■ Text
The House version of the bill, H.R. 842, is cosponsored by 210 Democrats and three Republicans. It was passed on March 9 by a vote of 225-206. However, organizers say it’ll be more of a challenge to pass in the Senate.

“Unfortunately, that’s going to be tough,” said Michael Thibault, chair of the UPRLF. “It’s going to take a lot of hard work, activities like this where other senators realize that people are just fed up with not being able to go out and organize a union when they want to.”

Demonstrators lined up in front of Peters’ office on Washington Street to show their support for the proposed bill. While that message of support was clearly relayed to passers-by, the primary purpose of the rally was to show appreciation to Peters and Stabenow.

“We’re here thanking our two senators for supporting the PRO Act, which is some of the strongest legislation that’s being proposed since the Great Depression to protect workers and workers’ rights,” Thibault said. “They both support it, are on record in supporting it and we’re here just to say thank you.”

UPRLF states that the country’s labor laws are “outdated” and “no longer effective at ensuring freedom to make our voices heard.”

“The PRO Act would go a long ways to protecting workers’ rights, to not be intimidated if they want to organize a union, and get a first contract,” Thibault said. “It’ll help eliminate some of the government restrictions that are in place as far as organizing in the workplace. It’ll also hopefully stifle owners’ and employers’ tactics of stalling, of intimidation, even sometimes when the vote is taken and a win is in hand, to get a first contract, there’s all kind of tactics that are used to stall and discourage people.

“You hear a lot nowadays about employers not being able to find enough workers. We happen to think that it has a lot to do with people not being organized into a union and not having a reasonable wage to support themselves, and actually workers are getting tired of that and having to put up with that. This is a strong union region, I think some other industries, like the hospitality industry for instance, it’s hard to pick up workers and pay them $10 an hour when they know there’s better jobs out there. They just go out and seek a better job.”

According to UPRLF, the bill, if passed, would hold corporations accountable for union-busting, protect workers’ rights to form and join unions freely and fairly, repeal union-busting “right to work” laws that lower wages and reduce benefits, ensure workers can reach a first contract quickly after a union is recognized, and end employers’ practice of punishing striking workers by hiring permanent replacements.

■ Listed records
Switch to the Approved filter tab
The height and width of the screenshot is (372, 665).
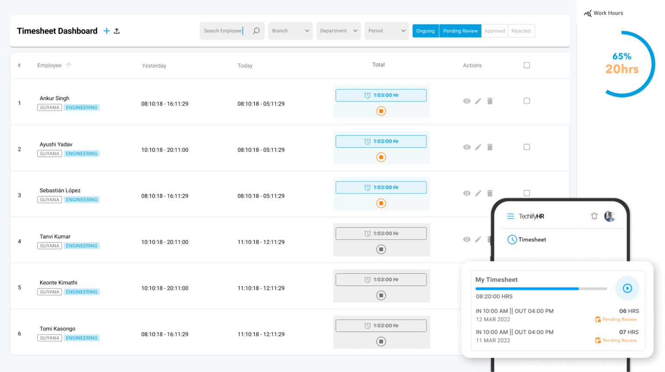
--
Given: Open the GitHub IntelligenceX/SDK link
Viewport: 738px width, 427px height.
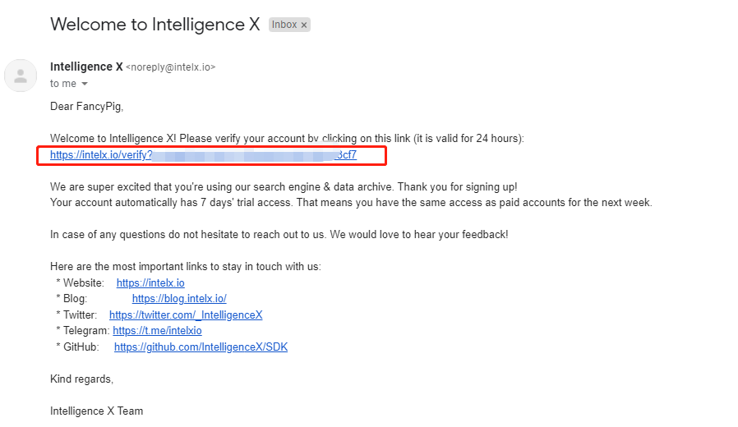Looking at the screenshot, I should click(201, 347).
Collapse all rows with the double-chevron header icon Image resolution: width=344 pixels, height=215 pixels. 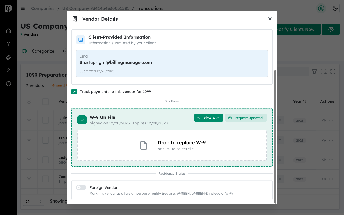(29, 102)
---
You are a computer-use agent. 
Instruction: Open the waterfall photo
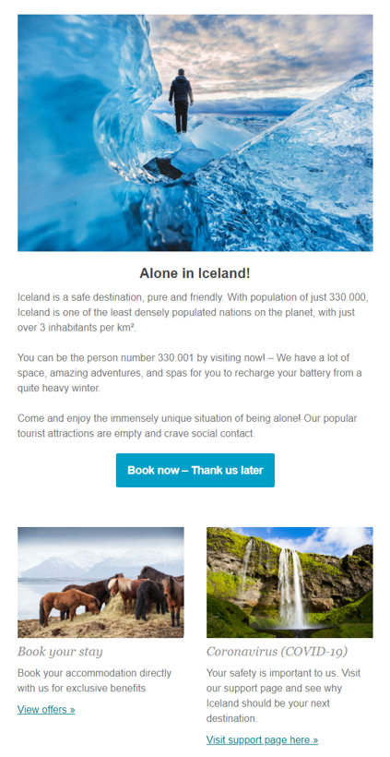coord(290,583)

■ What you are asked to do
In the article about the PRO Act rally, by what vote did the House pass H.R. 842?

■ Result of this exercise
225-206